### Exercise aim
Could you print the stretch of lines below from the one with "Instruction: Click package" through the one with "This screenshot has", exactly as they stand and without any pictures?

### Supplied data
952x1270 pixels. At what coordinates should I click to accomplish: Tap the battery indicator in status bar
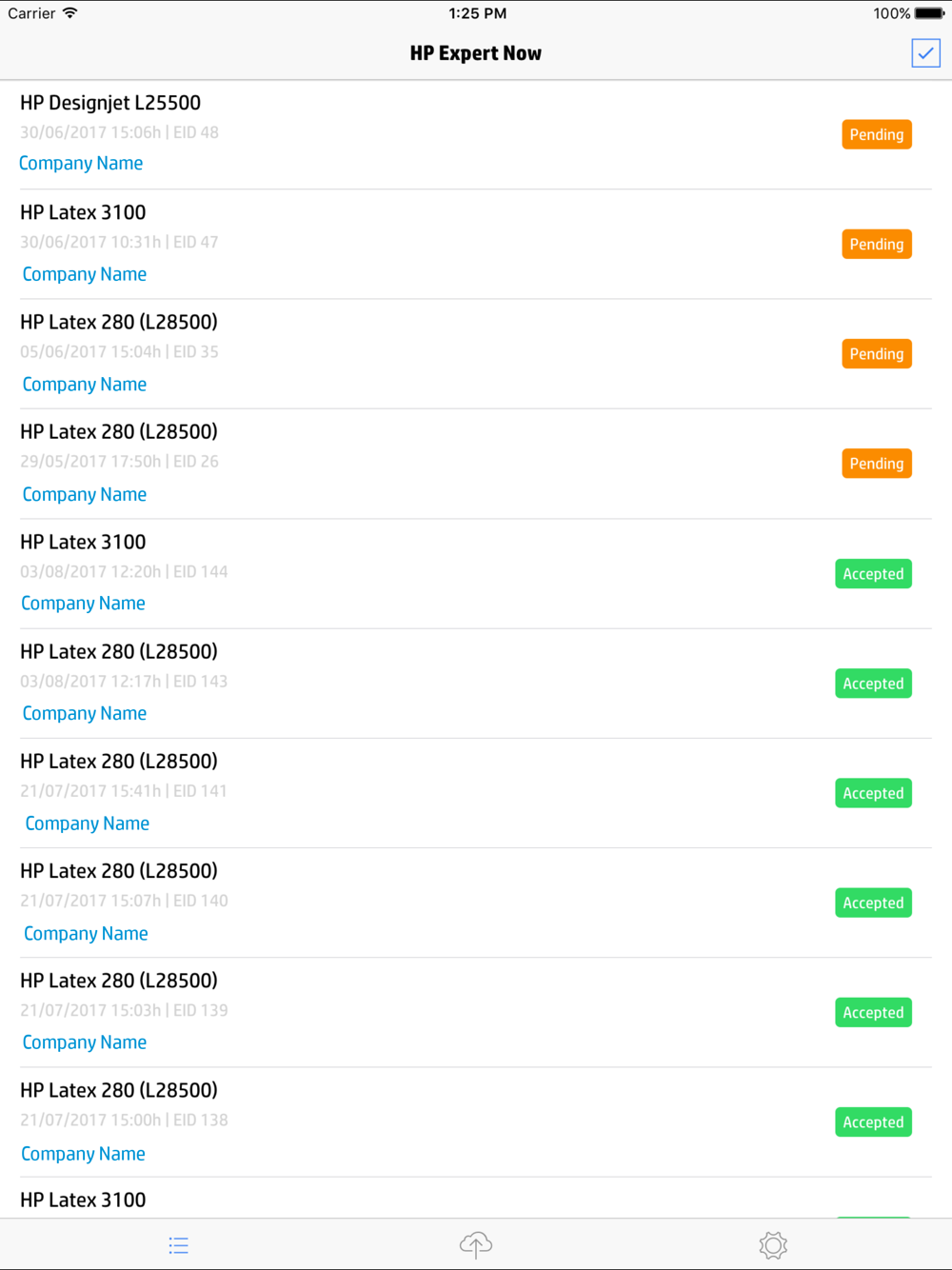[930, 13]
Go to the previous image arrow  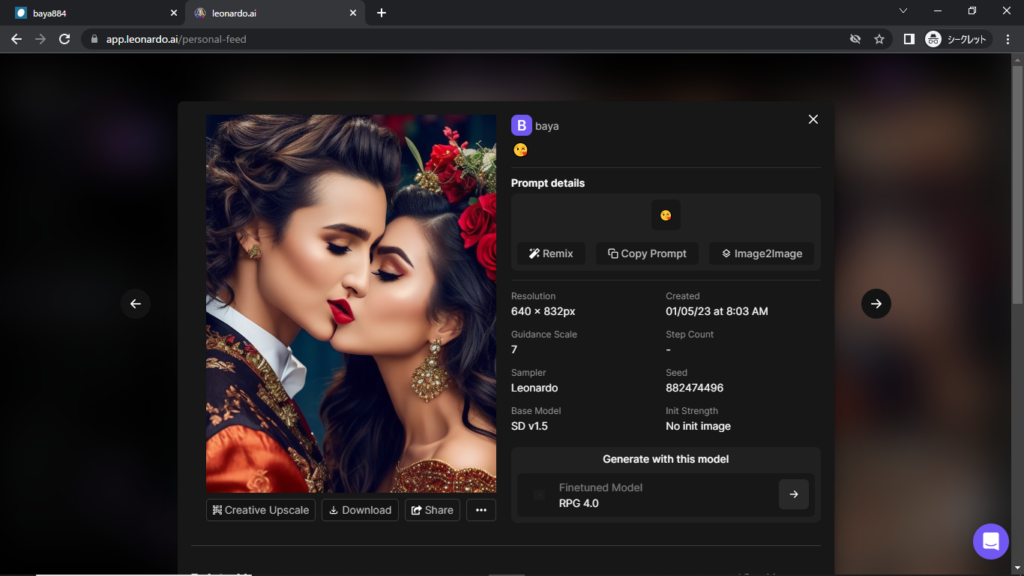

--

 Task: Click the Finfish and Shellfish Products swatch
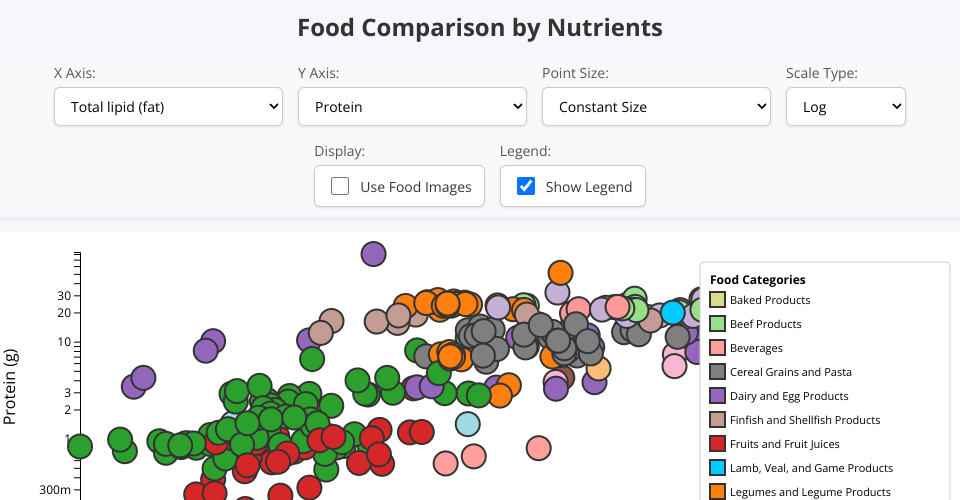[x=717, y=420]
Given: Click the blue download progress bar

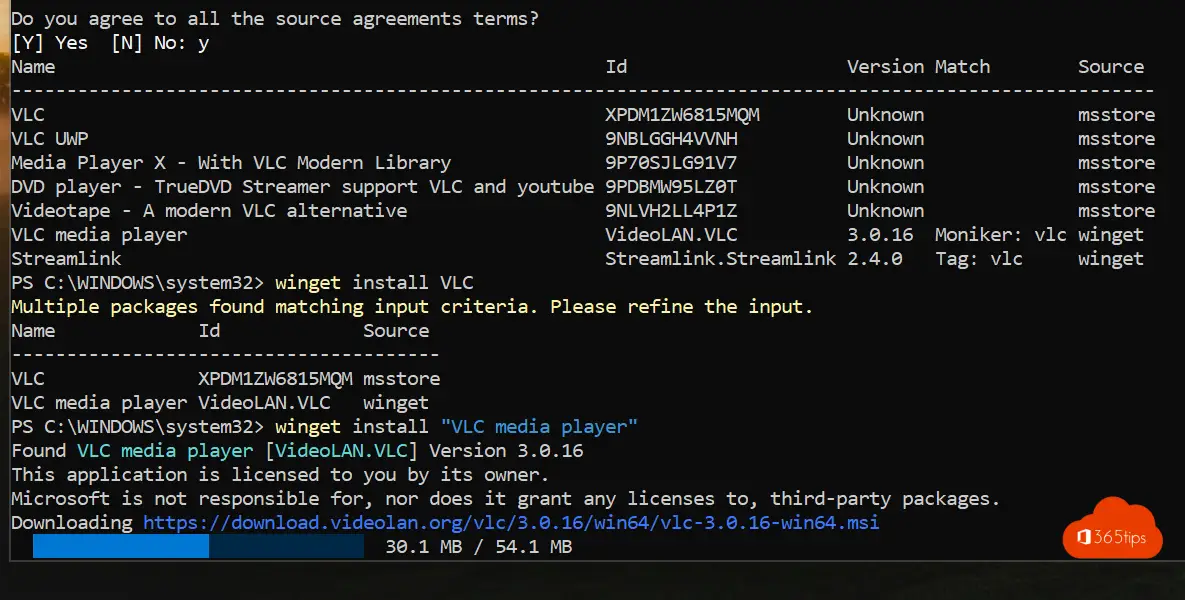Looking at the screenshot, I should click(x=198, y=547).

* * *

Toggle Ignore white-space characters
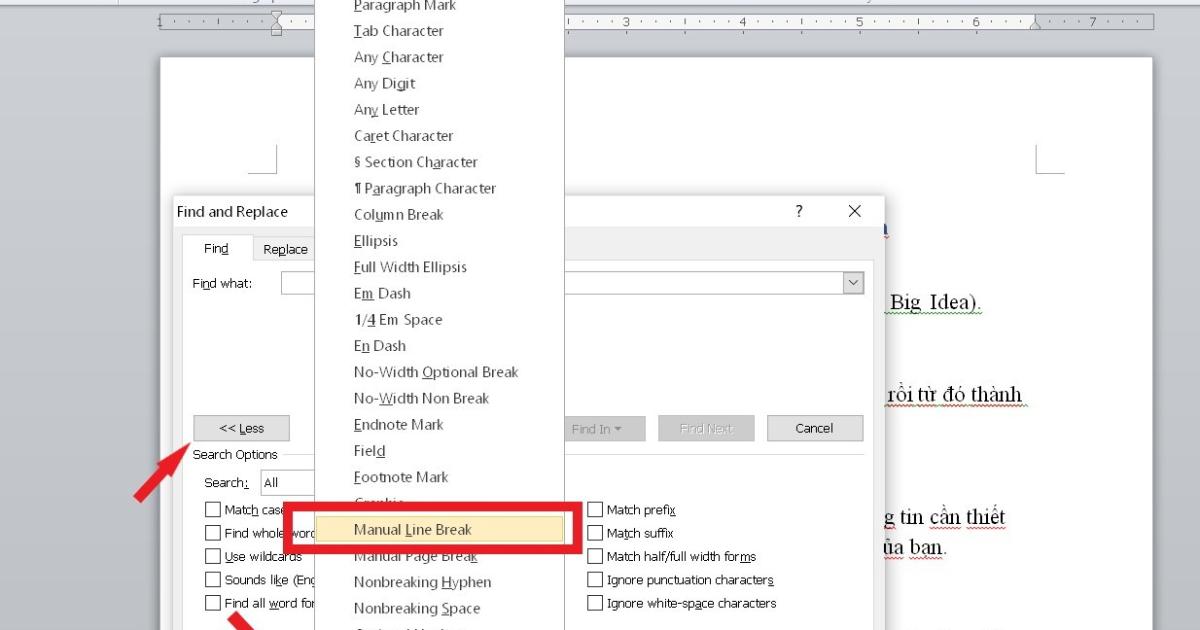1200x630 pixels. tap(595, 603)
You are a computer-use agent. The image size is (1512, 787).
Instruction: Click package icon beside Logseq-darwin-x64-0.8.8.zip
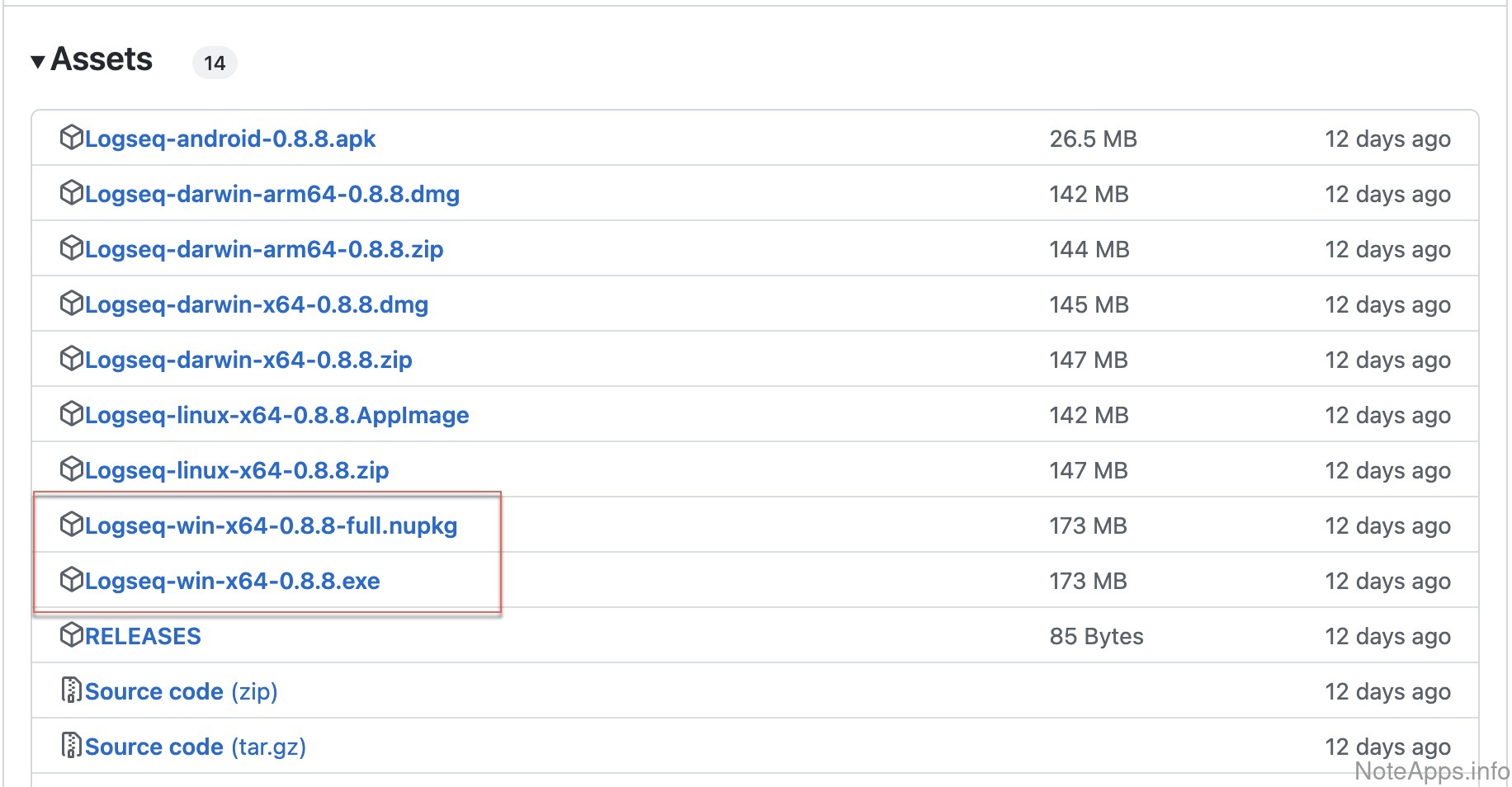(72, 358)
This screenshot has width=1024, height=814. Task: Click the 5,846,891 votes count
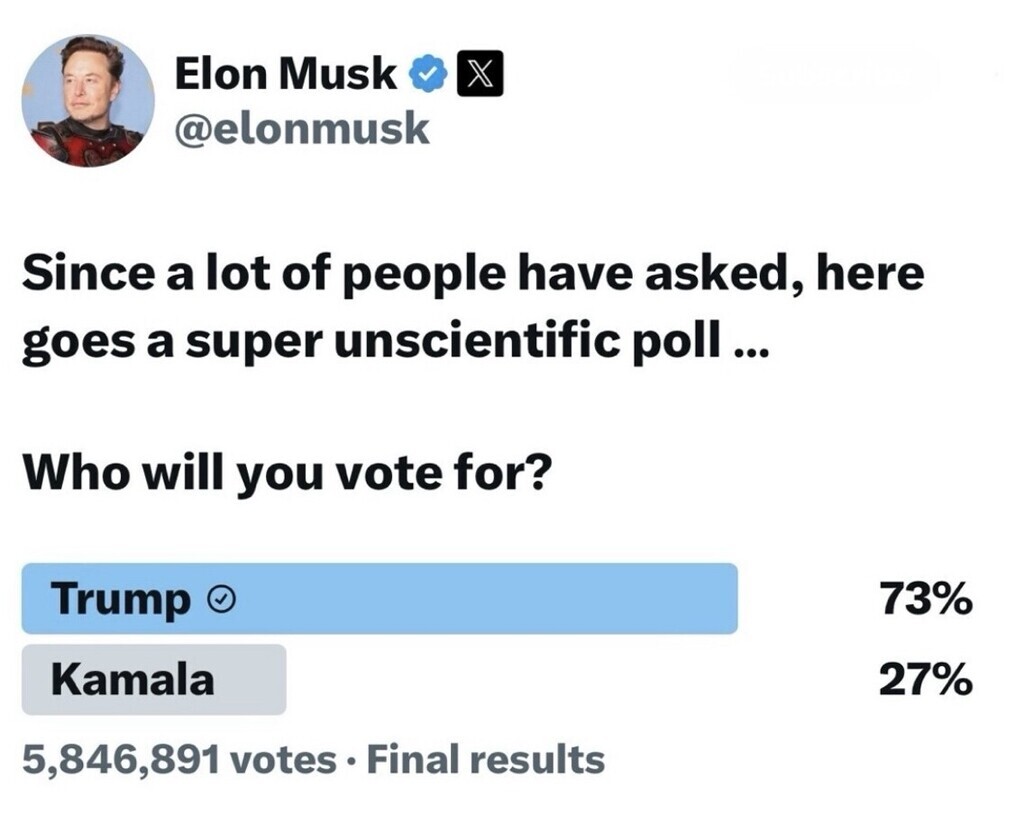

### Reply to the task
Instruction: Click package icon beside Logseq-darwin-x64-0.8.8.zip
(72, 358)
This screenshot has width=1024, height=814. Task: Click the 5,846,891 votes count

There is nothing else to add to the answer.